The objective of the proposed research program is to understand, through systematic measurements at individual nanostructure level, thermal transport through individual CNTs, contacts between individual CNTs, and interfaces between CNTs and polymer molecules. The measurements will be performed with both non-modified CNTs and surface modified CNTs attached with polymer molecules via either non-covalent or covalent bonds.

The proposed study is different from the traditional mix and measure approach, in which CNTs and polymers are first mixed and cured into solid composites and then the thermal conductivity of resulted materials is measured. The mix and measure approach leads to inconsistent results and more importantly, thermal transport through nanostructures and their contacts has to be inferred from the measured results of bulk samples with many assumptions of the composite structure and morphology. Therefore, it is difficult to draw solid conclusions. The proposed experimental studies, on the contrary, will directly measure thermal transport through individual nanostructures and their contacts, together with careful characterization of the measured samples structure and morphology. We believe that the proposed systematic study will lead to solid experimental data, which will answer the following fundamental questions: (1) How do energy carriers transport through CNT-CNT contacts and how does the contact conductance scale with the contact area (2) How does thermal energy transport through the interfaces between CNTs (hard) and polymer (soft) materials (3) How do polymer molecules affect energy transport through CNT-CNT contacts Based on the obtained fundamental understanding, we can create new design rules for using CNTs to tune the transport properties of CNT-polymer composites.

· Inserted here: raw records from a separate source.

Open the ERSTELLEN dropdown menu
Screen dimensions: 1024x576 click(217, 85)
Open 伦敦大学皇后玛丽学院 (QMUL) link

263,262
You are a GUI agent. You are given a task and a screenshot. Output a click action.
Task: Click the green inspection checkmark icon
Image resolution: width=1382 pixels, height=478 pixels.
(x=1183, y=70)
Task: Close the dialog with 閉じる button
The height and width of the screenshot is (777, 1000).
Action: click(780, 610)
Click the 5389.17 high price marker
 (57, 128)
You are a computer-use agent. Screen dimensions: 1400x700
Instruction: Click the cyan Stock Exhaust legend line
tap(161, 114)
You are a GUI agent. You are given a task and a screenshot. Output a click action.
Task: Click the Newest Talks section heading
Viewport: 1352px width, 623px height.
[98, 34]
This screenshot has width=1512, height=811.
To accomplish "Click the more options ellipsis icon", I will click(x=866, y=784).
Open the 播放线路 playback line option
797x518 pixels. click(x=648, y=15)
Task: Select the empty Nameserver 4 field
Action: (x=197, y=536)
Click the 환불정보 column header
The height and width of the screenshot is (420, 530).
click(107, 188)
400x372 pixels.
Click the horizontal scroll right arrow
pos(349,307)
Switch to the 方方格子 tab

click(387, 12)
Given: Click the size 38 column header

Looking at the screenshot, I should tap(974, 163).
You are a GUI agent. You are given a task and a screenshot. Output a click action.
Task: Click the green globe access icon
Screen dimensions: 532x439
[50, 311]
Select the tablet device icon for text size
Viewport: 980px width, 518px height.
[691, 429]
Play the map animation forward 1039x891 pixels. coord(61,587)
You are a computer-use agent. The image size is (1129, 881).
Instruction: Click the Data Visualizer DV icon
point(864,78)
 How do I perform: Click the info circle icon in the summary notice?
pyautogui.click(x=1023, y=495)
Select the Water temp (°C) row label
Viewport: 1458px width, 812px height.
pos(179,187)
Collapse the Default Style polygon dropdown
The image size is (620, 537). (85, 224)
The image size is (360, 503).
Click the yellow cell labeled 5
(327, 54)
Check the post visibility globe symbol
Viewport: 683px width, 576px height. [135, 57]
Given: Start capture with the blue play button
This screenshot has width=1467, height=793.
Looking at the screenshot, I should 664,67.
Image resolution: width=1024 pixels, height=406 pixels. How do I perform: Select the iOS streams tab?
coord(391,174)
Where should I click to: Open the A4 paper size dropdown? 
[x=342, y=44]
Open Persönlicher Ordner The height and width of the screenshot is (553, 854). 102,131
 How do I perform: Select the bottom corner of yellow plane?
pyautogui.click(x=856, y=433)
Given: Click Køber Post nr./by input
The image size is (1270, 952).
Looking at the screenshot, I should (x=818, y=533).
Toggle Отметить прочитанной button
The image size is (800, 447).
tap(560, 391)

The intellectual merit of the project resides in the previously unavailable experimental data of thermal transport through surface modified CNTs, CNT-CNT contacts and CNT-polymer interfaces. More importantly, these data will lead to new or deeper physical understanding of nanoscale thermal transport that can answer many fundamental scientific questions about energy transport through various nanostructures involving CNTs, their contacts and CNT-polymer hybrids. The proposed systematic studies will be especially helpful to discover the dependence of thermal transport through CNTs and their contacts as a function of the CNT diameter, which will disclose intriguing nanoconfinement effects on energy transport.

The broader impacts include new design rules based on the obtained insights of nanoscale transport phenomena, which could be used to tune the transport properties of CNT-polymer composites. This will lead to technology advancement of high-performance CNT-polymer hybrid materials important for extensive applications such as flexible microelectronics and thermoelectric/photovoltaic energy conversion. In addition, the proposed integrated research and education plan will educate graduate students in an interdisciplinary environment and the research results will be widely disseminated through scientific publications and classroom instructions. The research impacts will also be extended to undergraduate, underrepresented, and K-12 students through leveraging Vanderbilt's various education and outreach programs.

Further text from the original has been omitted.